Bagaimana dengan posisi guru di negeri kita? Dari sisi kesejahteraan, kehidupan guru memang sudah jauh lebih baik jika dibandingkan dengan masa-masa sebelumnya. Apalagi, janji dan pasal dalam UU Nomor 14 Tahun 2005 (UU Guru dan Dosen) tentang tunjangan profesi sebesar satu kali gaji pokok sudah terealisasi, kecuali guru yang bernasib kurang beruntung, termasuk saya; dapat sertifikat, tetapi tunjangan tidak cair-cair juga.
Meski demikian, apresiasi terhadap profesi guru tak hanya sebatas tunjangan finansial. Mereka juga membutuhkan rasa aman dan nyaman dalam menjalankan tugas-tugas profesinya. Sungguh menyedihkan ketika banyak kejadian kekerasan yang masih saja menimpa para guru. Tak jarang, mereka harus menerima ancaman kekerasan dari siswa atau pihak orang tua murid, ketika sedang menjalankan tugas. “Pembidaban” semacam ini, apa pun motifnya, jelas keliru dan tak bisa ditolerir. Taruhlah guru bersalah dalam mengambil keputusan, karena mereka juga manusia yang tak luput dari kesalahan dan kekhilafan. Namun, sungguh tidak adil kalau guru lantas harus diperlakukan kurang manusiawi melalui tindakan-tindakan konyol dan kurang beradab. Ini tidak lantas berarti, guru mesti dibiarkan berbuat semaunya, karena sudah ada kode etik yang mengikat mereka dalam menjalankan tugas-tugas profesionalismenya. Dalam konteks ini, sungguh relevan lirik pilu Winarno Surahmat: “Apakah artinya bertugas mulia, ketika kami hanya terpinggirkan, tanpa ditanya, tanpa disapa.”

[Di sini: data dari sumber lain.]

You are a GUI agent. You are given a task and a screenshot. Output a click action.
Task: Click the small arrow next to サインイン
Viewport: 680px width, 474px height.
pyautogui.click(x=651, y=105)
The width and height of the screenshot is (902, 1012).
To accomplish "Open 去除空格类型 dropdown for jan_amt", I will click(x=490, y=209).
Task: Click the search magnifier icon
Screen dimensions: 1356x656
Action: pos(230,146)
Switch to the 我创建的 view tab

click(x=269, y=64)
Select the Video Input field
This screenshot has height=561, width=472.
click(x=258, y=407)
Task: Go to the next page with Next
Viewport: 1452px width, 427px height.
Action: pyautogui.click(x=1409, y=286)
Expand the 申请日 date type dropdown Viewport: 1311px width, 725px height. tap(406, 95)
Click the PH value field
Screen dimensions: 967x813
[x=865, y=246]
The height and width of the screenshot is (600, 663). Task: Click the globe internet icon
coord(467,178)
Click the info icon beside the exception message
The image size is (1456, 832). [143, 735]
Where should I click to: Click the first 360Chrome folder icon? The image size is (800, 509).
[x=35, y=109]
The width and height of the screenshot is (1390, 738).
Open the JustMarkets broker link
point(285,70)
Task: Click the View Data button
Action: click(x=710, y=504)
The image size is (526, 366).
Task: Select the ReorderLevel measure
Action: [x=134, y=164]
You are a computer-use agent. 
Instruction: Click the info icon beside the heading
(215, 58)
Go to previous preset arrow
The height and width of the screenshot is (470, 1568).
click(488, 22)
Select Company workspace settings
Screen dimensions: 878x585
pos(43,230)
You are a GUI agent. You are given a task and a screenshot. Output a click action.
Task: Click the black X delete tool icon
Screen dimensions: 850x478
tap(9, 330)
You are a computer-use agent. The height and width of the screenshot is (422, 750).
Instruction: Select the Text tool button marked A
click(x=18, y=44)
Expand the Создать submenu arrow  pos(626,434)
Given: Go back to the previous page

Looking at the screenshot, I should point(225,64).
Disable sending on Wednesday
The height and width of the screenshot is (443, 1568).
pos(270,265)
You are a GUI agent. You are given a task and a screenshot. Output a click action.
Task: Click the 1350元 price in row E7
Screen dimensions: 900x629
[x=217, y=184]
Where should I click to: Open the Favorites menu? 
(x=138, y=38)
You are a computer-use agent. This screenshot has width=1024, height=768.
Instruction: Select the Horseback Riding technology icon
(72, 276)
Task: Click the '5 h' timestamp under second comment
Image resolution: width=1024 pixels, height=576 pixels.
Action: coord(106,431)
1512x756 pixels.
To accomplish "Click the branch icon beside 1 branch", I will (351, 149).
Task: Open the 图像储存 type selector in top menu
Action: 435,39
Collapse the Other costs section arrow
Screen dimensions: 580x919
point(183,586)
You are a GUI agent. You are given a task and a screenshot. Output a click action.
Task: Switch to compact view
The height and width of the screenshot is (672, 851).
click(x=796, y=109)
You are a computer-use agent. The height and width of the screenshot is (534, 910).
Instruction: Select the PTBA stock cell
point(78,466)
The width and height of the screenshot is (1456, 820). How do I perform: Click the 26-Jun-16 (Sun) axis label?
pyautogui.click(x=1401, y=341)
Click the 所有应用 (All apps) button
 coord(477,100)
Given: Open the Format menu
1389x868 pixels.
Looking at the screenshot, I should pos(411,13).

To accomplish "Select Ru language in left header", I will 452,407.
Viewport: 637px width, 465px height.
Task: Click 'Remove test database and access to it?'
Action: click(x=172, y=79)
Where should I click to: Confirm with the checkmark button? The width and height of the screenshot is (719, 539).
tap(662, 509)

Yang tidak kalah menyedihkan, masih saja ada upaya sistematis untuk membungkam suara kritis para guru. Mereka tak segan-segan kena semprit kalau ikut-ikutan melakukan kontrol terhadap berbagai bentuk penyimpangan yang terjadi, seperti menyuarakan kecurangan ujian nasional, memperjuangkan nasib rekan sejawat yang teraniaya, atau memobilisasi guru untuk kepentingan-kepentingan politis.
Pada sisi lain, para guru juga mesti melakukan refleksi dan otokritik. Seiring dengan meningkatnya kesejahteraan, para guru juga harus berusaha meningkatkan kompetensi diri. Empat kompetensi guru, yakni kompetensi pedagogik, profesional, kepribadian, dan sosial, sudah seharusnya tak hanya sekadar hafalan dan retorika belaka, tetapi benar-benar menyatu secara afektif dan mewujud dalam aksi nyata. Sungguh ironis jika rekan-rekan sejawat gencar berdemo menuntut kesejahteraan, tetapi justru mlempem setelah tuntutan mereka terpenuhi.